İkinci yarıda Dzeko, sahaya adım attığı an çubuklu formayla “Nereye gideceğimi ben bilirim” edasıyla oynadı; bir asist, bir şut, bir de pas ile maçı bitirdi. Kadıköy tribünleri sanki Galatasaray’a karşı oynuyormuş gibi izlediler maçı. Fener’in makinesi, Avrupa’dan yorgun dönse de, bu sezonun “Şampiyonlar Ligi Rödovansı”nı akıllarda canlandırıyor.
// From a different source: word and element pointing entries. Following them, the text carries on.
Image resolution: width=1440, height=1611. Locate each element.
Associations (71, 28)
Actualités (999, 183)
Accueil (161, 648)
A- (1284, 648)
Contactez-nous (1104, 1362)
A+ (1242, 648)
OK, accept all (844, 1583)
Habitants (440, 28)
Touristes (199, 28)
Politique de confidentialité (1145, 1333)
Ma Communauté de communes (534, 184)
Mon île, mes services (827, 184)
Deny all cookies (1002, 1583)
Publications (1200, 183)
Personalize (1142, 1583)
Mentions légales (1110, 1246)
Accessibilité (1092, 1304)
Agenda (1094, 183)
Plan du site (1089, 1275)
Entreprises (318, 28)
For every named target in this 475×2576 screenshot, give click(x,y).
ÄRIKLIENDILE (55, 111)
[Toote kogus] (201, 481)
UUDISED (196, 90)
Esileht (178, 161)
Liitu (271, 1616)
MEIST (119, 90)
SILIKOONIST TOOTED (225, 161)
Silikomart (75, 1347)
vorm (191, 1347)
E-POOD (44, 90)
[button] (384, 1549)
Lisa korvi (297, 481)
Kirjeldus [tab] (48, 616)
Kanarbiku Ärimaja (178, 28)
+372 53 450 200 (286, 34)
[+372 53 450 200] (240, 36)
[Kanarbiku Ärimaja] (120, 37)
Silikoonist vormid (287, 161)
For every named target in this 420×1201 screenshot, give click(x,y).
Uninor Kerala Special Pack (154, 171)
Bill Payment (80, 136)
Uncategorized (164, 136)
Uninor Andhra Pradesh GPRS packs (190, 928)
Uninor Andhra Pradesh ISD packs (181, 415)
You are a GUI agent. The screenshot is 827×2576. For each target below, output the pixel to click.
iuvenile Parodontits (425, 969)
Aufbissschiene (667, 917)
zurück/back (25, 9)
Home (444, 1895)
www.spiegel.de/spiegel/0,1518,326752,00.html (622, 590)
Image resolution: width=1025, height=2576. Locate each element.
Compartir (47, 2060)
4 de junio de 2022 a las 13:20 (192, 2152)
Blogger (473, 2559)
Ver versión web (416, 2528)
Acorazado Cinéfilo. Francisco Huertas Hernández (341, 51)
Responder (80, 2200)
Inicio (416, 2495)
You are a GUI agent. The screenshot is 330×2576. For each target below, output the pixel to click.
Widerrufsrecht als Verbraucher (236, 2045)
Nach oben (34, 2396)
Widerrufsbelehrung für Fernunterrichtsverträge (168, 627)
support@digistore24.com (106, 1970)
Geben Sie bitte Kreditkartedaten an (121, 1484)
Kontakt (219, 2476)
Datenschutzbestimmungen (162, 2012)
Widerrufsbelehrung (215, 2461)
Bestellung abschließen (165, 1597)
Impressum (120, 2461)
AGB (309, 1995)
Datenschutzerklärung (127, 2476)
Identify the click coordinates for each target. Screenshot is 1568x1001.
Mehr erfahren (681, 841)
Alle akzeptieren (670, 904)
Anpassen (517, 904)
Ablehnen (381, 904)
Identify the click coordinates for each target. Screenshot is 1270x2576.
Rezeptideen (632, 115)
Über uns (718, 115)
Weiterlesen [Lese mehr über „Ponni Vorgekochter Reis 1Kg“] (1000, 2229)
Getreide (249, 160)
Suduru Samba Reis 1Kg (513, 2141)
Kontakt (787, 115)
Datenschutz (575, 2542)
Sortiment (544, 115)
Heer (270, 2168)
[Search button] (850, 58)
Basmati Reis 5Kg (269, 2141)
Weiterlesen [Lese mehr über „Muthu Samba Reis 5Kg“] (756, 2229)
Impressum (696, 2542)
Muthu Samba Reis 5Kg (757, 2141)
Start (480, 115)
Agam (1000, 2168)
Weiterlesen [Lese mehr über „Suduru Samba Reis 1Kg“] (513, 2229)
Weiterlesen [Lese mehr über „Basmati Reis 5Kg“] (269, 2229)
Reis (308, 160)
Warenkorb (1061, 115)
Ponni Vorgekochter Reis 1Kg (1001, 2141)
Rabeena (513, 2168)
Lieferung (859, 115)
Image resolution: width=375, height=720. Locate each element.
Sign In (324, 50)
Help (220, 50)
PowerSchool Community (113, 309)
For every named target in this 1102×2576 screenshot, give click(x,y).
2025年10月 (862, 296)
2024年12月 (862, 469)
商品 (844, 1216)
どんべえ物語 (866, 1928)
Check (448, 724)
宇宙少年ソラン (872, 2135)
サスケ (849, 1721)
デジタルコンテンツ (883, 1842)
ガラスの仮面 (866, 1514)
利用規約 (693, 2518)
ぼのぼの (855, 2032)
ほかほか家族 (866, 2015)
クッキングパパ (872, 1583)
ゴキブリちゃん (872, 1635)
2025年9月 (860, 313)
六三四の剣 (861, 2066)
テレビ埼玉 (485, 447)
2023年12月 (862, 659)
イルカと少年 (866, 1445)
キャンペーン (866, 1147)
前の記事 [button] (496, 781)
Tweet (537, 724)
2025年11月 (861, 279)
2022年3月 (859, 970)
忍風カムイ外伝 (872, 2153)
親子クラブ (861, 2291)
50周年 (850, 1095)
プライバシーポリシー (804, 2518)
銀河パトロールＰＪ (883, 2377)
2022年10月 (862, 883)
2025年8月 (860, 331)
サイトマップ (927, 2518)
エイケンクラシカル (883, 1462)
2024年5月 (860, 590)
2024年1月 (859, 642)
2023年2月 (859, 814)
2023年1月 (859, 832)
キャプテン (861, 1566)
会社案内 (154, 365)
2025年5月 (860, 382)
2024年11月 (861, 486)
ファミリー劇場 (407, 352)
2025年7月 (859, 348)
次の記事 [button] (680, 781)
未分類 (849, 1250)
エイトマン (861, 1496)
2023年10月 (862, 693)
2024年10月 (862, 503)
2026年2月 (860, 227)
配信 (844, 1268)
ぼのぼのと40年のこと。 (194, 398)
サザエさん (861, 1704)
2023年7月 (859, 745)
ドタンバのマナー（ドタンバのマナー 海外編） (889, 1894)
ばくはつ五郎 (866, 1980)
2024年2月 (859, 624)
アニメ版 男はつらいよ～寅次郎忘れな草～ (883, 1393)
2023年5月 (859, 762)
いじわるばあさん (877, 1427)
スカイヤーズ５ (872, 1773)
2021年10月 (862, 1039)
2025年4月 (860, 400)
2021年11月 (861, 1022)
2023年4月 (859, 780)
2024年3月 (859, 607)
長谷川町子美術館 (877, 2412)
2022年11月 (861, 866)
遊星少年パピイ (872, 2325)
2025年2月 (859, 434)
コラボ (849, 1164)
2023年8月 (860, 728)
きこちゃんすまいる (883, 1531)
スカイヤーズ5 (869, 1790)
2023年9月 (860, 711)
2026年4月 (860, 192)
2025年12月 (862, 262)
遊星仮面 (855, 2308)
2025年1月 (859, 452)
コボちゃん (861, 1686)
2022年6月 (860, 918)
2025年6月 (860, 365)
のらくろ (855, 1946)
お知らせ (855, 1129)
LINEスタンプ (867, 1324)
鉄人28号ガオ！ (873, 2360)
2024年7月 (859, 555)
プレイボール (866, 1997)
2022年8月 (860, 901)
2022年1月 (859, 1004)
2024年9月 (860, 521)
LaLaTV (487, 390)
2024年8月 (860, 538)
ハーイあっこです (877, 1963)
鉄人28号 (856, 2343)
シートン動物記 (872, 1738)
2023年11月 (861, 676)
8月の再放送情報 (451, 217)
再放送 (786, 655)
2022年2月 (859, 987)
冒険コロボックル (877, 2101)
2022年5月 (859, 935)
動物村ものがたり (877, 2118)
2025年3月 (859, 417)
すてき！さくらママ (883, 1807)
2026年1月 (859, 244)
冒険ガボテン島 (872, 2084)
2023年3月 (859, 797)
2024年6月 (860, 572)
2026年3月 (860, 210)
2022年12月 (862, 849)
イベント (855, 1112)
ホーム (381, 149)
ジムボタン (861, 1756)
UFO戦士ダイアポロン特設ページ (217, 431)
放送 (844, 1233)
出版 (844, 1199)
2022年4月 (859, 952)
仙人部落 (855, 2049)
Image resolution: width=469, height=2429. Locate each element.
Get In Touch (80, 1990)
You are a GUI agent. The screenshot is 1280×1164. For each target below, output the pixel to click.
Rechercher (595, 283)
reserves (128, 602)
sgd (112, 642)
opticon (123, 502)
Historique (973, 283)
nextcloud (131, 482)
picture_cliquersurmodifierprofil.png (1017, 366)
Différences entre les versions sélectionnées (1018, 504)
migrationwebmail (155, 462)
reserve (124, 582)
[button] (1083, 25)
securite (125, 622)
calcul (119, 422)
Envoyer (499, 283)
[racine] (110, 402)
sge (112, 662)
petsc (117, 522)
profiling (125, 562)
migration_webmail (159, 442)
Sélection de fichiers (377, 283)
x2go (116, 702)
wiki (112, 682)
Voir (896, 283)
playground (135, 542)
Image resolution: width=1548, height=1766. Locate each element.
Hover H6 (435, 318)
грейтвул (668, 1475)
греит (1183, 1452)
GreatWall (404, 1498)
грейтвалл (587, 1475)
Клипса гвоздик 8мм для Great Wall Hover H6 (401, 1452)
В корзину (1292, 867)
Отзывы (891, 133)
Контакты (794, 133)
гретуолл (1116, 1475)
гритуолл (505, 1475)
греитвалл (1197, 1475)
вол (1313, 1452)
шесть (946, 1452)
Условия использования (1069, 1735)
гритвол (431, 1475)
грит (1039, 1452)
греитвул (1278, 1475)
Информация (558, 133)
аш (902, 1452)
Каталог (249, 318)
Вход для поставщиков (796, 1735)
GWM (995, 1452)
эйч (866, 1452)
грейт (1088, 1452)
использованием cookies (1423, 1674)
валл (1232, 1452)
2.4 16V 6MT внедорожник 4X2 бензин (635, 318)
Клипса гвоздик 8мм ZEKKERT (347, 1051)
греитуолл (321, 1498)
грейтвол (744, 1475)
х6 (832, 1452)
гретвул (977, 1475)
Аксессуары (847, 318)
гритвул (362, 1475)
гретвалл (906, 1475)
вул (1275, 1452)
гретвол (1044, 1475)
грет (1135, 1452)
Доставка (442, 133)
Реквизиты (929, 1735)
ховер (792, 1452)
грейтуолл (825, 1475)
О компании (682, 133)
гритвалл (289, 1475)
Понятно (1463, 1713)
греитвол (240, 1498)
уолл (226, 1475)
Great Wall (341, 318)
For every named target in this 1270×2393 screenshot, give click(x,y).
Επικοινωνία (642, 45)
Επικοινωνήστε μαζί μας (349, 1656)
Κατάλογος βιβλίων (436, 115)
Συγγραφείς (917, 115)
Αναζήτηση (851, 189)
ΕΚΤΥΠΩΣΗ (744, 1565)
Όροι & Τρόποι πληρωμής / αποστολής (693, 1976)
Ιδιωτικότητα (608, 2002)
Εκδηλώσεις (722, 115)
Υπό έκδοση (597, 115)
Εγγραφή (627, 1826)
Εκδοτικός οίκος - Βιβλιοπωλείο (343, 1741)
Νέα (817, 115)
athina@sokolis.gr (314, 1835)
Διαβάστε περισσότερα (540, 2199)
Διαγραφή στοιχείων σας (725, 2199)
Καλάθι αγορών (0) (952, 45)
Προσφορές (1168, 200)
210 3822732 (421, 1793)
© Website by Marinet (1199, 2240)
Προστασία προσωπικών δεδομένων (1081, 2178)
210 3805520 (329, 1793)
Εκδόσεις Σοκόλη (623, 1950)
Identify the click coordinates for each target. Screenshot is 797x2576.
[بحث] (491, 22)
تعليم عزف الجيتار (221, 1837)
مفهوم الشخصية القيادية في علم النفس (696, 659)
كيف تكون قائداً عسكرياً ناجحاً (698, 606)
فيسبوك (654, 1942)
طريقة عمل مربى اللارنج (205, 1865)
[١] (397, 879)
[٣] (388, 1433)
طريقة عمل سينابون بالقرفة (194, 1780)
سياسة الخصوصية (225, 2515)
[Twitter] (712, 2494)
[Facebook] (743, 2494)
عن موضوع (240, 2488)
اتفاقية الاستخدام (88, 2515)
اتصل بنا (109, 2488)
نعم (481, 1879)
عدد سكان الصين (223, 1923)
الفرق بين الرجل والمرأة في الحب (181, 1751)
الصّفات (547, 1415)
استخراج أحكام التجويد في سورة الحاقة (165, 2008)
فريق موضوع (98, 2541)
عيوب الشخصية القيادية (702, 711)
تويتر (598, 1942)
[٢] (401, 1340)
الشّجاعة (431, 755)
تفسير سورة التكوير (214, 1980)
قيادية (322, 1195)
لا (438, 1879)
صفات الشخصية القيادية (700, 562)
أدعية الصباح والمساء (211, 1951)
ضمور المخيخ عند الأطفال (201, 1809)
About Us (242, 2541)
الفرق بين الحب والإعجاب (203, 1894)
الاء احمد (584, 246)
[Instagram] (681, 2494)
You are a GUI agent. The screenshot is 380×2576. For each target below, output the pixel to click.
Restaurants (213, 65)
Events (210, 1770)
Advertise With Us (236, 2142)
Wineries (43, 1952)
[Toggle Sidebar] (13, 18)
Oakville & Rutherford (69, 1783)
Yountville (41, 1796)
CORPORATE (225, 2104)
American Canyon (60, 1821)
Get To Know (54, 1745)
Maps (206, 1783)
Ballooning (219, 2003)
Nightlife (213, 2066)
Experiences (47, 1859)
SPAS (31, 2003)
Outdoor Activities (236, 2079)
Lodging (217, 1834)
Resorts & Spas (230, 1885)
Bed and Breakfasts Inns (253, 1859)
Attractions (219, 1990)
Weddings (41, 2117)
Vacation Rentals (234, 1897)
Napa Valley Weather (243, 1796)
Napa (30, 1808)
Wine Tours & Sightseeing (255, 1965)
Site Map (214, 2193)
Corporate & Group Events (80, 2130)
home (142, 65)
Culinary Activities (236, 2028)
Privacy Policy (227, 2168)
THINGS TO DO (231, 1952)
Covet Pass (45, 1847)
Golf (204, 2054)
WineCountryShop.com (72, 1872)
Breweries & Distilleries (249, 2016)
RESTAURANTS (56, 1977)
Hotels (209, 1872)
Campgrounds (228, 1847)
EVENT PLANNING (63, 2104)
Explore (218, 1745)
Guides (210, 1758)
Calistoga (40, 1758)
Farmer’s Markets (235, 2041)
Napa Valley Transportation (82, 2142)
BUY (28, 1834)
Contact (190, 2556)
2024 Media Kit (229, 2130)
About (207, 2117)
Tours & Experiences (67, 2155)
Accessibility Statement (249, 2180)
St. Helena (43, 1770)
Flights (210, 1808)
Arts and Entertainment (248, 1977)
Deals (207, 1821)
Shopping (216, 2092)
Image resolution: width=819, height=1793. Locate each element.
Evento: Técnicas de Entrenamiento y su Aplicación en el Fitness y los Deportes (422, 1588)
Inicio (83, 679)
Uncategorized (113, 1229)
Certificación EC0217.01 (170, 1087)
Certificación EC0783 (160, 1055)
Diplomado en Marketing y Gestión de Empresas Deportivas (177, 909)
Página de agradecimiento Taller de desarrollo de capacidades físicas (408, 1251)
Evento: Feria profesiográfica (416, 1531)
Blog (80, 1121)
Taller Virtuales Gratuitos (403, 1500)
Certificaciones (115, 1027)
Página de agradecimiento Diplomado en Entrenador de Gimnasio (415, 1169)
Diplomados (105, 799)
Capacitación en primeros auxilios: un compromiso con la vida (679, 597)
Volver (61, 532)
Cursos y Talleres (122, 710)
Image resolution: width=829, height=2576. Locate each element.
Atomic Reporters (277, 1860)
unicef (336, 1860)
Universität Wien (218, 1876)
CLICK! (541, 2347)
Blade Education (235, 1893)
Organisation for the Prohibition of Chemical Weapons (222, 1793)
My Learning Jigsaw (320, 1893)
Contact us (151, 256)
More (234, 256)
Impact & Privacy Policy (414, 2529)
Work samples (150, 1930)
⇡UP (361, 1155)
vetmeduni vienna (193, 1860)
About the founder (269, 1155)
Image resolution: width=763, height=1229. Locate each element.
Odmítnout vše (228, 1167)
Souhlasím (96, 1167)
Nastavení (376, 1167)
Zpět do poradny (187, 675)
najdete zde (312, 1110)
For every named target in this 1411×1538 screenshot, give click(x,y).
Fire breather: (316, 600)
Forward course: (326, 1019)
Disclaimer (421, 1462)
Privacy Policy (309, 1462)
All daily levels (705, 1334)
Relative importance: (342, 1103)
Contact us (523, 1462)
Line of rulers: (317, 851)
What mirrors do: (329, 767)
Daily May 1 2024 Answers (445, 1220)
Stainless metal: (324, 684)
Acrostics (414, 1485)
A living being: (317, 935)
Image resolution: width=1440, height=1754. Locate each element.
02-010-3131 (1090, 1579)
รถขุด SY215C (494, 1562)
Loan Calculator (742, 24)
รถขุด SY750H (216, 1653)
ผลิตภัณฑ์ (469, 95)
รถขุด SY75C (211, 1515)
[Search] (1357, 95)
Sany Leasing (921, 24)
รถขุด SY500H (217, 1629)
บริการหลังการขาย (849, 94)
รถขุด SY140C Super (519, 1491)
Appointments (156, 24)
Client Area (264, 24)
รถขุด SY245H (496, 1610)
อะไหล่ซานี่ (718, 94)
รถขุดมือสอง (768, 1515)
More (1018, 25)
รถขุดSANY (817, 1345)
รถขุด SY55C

Emre Bol’a göre Mourinho malzemeyi idareli kullanmak zorundaydı, Mertler sahada maç kondüsyonunu ararken, diğer oyuncular yorgunluğu omuzladı. Dzeko oyuna girince Fenerbahçe adeta enerjik bir genç oldu; asistle orta sahadan ses getirdi. “Eski forvet, yeni asistçi!” diyerek Dzeko’ya jest, Anderlecht maçını unut da G.Saray’a odaklan! Mustafa Çulcu ise hakem Ali Şansalan’ı tebrik ederken “Ne kadar aradan sonra böyle sorunsuz maç yönetti bravo” diyerek Şansalan’ı sahada Oscar’a aday gösterdi!
Her şey bir yana, En Nesryi’nin gol şovuyla tribünler bu maçı da şov gibi yaşadı, mükemmel fizik kapasitesiyle Fenerbahçe durdurulamaz oldu! Bu baskıya ancak, Kasımpaşa’nın inatçılığı vardı ama Fenerbahçe ne inat bıraktı ne de umut! Hakem Ali’nin bile gerginliğini yatıştırmayı başaran Fenerbahçe, bu sezonun en renkli anılarından birini daha eklemiş oldu.